In Manila, the family experiences multiple setbacks. Estella struggles to manage their rented household and make a living as a food vendor. Beth and Grace narrowly escape being raped by their new classmates in high school. Joan suffers a fever that worsens when Estella gives her the wrong medicine due to her inability to read the labels. Estella is in turn berated by Daniel for what happened. On the day of the sailors’ exam, Daniel is caught cheating and expelled, whereupon he and his family move back to Pasong Camachile.
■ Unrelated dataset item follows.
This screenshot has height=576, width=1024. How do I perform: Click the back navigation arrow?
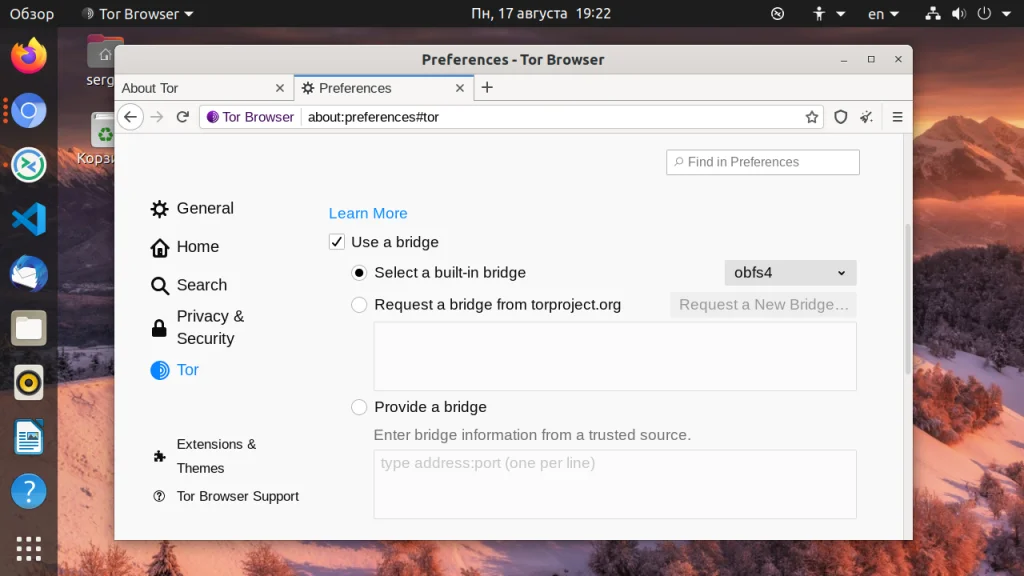pos(131,117)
Estella becomes tired of being constantly mistreated by Daniel and Matilda and resolves to move out with her children, but she is stopped by Daniel and Matilda and is forced to leave alone. She moves back to her mother’s house, where she expresses regret that she did not finish her education. Miling also apologizes for not having forced her to continue studying. Meanwhile, Daniel and Matilda struggle to manage the children in Estella’s absence, with Joan running away to Estella’s place. Jojo, now a successful businessman, urges Daniel to reconcile with his wife, but Estella, fed up with her husband’s constant failures, refuses to move back in with him out of self-respect. In a final effort to fix his life, Daniel leaves town again with Matilda giving her blessing to fulfill his dreams in aviation.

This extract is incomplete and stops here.